Friday, July 19, 2013

Question Types, and why I don't like QAR

I learned about QAR first through a colleague.  Then, I taught a series of lessons using the QAR framework to help students understand question types.  It came up in my Reading program a few times, and I read an article and some of Taffy Raphael's book about the subject.  So, I don't think I'm "dumb" about QAR.  Yet, when teaching it for the first time, I couldn't help but get the four question types mixed up.  And if I was doing it, you can believe that my students were doing it.  In my frustration, I asked myself, "Do they really need to know the differences among so many different question types?  Is this worth the teaching and re-teaching that it takes to clarify all of these differences?"

I think the answer is no.

Briefly, in QAR, there are four question types:
  1. In the book, "Right there" questions - These are questions that you can point to in the text.  They are factual, short-answer questions.
  2. In the book, "Think and Search" questions - These questions require connecting separate parts of text, making inferences across texts, or otherwise require more "searching" than "Right There" questions.
  3. In my head, "On My Own" questions - These questions are prior knowledge, what you know before you read questions.
  4. In my head, "Author and Me" questions - These questions connect what you already know to the author, or to bigger things (?).
I have a hard time explaining this because it doesn't feel logically consistent for me.  I don't think the distinction works or makes sense.  You are reading the book - you can't make connections without referring to the text and yourself.  The whole "Author and Me" question type makes no sense.  How do you connect without talking about the text?  When I explain this to students, I feel forced to make such incomprehensible statements as, "With Author and Me, you're talking about the text in general, not specifically, like you are in Right There and Think and Search."  But what about inferential questions about a character?  Is that Think and Search, or Author and Me if you are making broader inferences based on connections to other characters or real people?  It doesn't feel like it holds water to me.  

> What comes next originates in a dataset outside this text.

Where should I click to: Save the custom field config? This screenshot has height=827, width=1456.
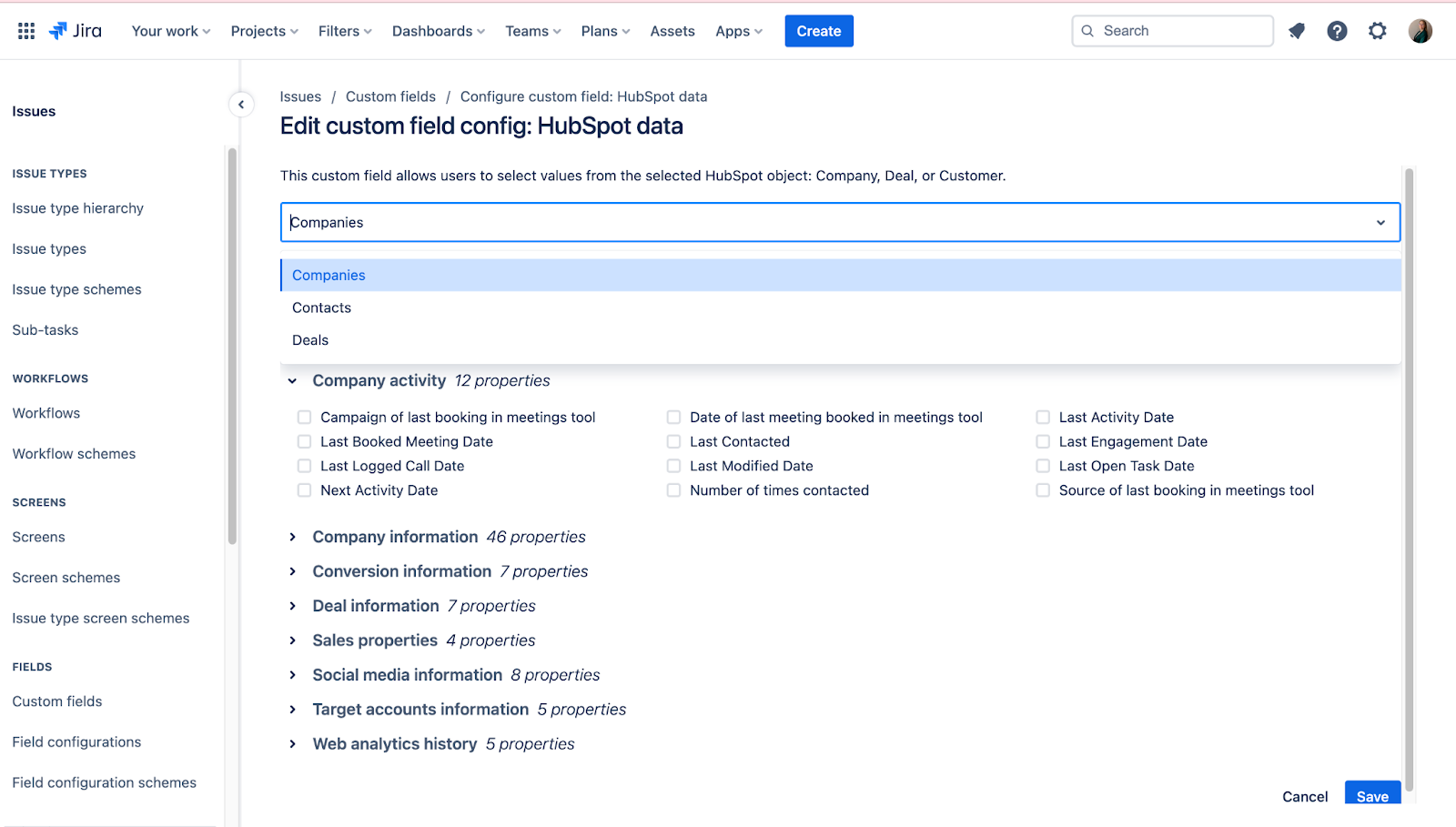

I don't like these fuzzy and artificial distinctions, but I like teaching the difference between "right there" and other question types.  I want my students to recognize and employ the difference.  So, the next step for me was teaching the difference between fact-based and more idea-based or more "out there" question types.  I tried teaching students to recognize fact-based questions, just as a general test-taking and comprehension strategy.  The problem with that approach was the fuzziness of the "out there," non-factual questions.  There are just too many things that fall under that umbrella, some of which are useful, and some of which are not.  

Enter the three question types.  I don't remember where I found this idea, but I think one of the clearest articulations of it comes from Tompkins.  Here's a passage from her book, Language Arts:
Questions can be divided into three levels: literal, inferential, and critical.  Literal or "on the page" questions have a single factual answer and can usually be answered with a few words or "yes" or "no."  When the questions refer to a story or other book that students are reading, the answers are directly stated in the text.  The second level of questions is inferential or "between the lines."  To answer these questions, students synthesize information and form interpretations using both their background knowledge and clues in the text.  The answers are implicitly stated in the text.  The third, most complex level of questioning is critical or "beyond the page."  These questions are open-ended.  They require students to go beyond the text and think creatively and abstractly about global ideas, issues, and concerns.  At this level, students apply information, make connections, evaluate and value the text, and express opinions.  (p. 349)
I think these three question levels do everything that distinctions among question types should.  There are clear and important differences among all three question types, and understanding the differences is much easier and much more valuable.  I want students to be able to answer factual questions, but I also want them to see these as less valuable than either of the other two.  And I would like them to be using the third question type to be thinking about how they can use what they read, or how adults use what they read.  

This three-level question framework also more easily lends itself to analogy and graphic organizers.  I've seen some good tree organizers - factual questions are the roots, inferential questions are the trunk and branches, and critical questions are the leaves.  

Let me try some examples with my old standby, Harry Potter:

Literal - What are the names of Harry's parents?

Inferential - Why is Hogwarts the only school of magic in Great Britain?

Critical - What message does the series try to support about discrimination and prejudice?

I think this approach is much more useful and much clearer for students, and I think it also establishes a clear hierarchy of complexity and difficulty.  I think we want students to work toward critical questions, and I think teaching them this framework helps them see that as a useful goal.